The next day began like any other: hunting. But something was different. I wasn't excited to see Gale anymore. I didn't know how to feel about him after the interviews the night before. I had listened to someone who was practically a stranger discuss how he would give up his life to save my sister; earlier that day I was feeling attracted to being with someone just because they filled the void of that lost sister. I never really felt anything for Peeta, but it seemed like his feelings for me were beyond what I could imagine. But if he did manage to save Prim, it would mean he'd have to die. Obviously, we could never be together if he truly did what he said he would do; but I simply couldn't imagine myself in a relationship with one guy while another was giving up his life for my family.

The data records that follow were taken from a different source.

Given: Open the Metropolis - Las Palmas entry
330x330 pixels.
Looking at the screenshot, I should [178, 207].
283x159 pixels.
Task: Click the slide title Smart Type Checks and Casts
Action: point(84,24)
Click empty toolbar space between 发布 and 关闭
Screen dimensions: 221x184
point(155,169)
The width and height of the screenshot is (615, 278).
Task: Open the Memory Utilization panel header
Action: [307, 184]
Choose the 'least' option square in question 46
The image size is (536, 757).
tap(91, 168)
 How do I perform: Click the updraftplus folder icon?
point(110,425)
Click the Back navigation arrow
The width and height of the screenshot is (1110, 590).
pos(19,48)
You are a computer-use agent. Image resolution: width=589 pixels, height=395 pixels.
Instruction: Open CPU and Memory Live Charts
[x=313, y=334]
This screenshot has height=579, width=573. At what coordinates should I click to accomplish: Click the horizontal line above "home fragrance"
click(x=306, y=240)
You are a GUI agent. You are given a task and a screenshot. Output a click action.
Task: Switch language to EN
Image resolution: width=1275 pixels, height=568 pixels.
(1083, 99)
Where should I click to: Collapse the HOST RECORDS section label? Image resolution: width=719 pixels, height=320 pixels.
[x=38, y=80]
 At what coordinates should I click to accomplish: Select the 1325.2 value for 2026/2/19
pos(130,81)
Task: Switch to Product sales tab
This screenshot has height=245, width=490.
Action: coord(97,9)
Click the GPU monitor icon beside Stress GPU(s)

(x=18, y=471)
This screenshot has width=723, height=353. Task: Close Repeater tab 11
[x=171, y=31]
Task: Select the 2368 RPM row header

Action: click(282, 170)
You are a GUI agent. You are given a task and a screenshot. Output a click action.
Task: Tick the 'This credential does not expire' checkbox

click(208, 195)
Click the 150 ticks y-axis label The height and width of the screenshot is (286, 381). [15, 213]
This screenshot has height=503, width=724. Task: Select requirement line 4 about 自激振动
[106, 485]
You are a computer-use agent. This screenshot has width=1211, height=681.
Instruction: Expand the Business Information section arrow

"Hey Katnip." My stomach dropped when I heard those words. Hunger Games coverage was mandatory for every citizen of the districts; so Gale must have seen the interview and heard what Peeta said. He smiled as he approached me but his face gave no impression of how he was feeling. "Pretty crazy interviews last night huh? Kind of unbelievable if you ask me." There was a hint of contempt in the way Gale made the remark. "What do you mean?" I asked him. Gale responded, "Well, might just be me, but it all seemed like an act. Like maybe he's just trying to get everyone's support for sponsors in the game. I mean he doesn't even know you or your sister. Why would he give up his life to get you Prim back?" Gale's comments made some sense but there was some noticeable jealousy in the way he said everything. I asked, "So you think everything Peeta said was just for strategy? You don't think he'll help Prim out at all?" Gale's human side seemed to return. "I'm sorry Katniss. But when 23 people are trying to kill you, I think you forget all about the people you want to help. I'm really sorry about Prim. I'd do anything to help get out of the games alive." He reached in to hug me, but just as I was about to succumb to the emotion of losing Prim, I realized something. "Wait a second Gale. If you would really do anything to help Prim, then why wouldn't you volunteer in Peeta's place and do exactly what he's doing?" Getting upset, Gale answered, "Katniss I just told you that I don't think anything Peeta said is real. I can't believe you all of people would fall for this. You don't understand how much I care about you. Forget about Peeta!" Gale was getting visibly upset about where this conversation was going, but I had to ask him one more question: "When they called Prim's name, everything inside of me wanted to volunteer in her place. If I had done that, would you have volunteered in Peeta's place?" Gale hesitated, but eventually let out the words, "Katniss I have a family…". As I walked away from him, I realized two things: Gale cared about me for most of our childhood, but he didn't love me. Peeta only seemed to sincerely care about me one time during our childhood, but it was enough for me to believe the things he said in that interview. He loved me.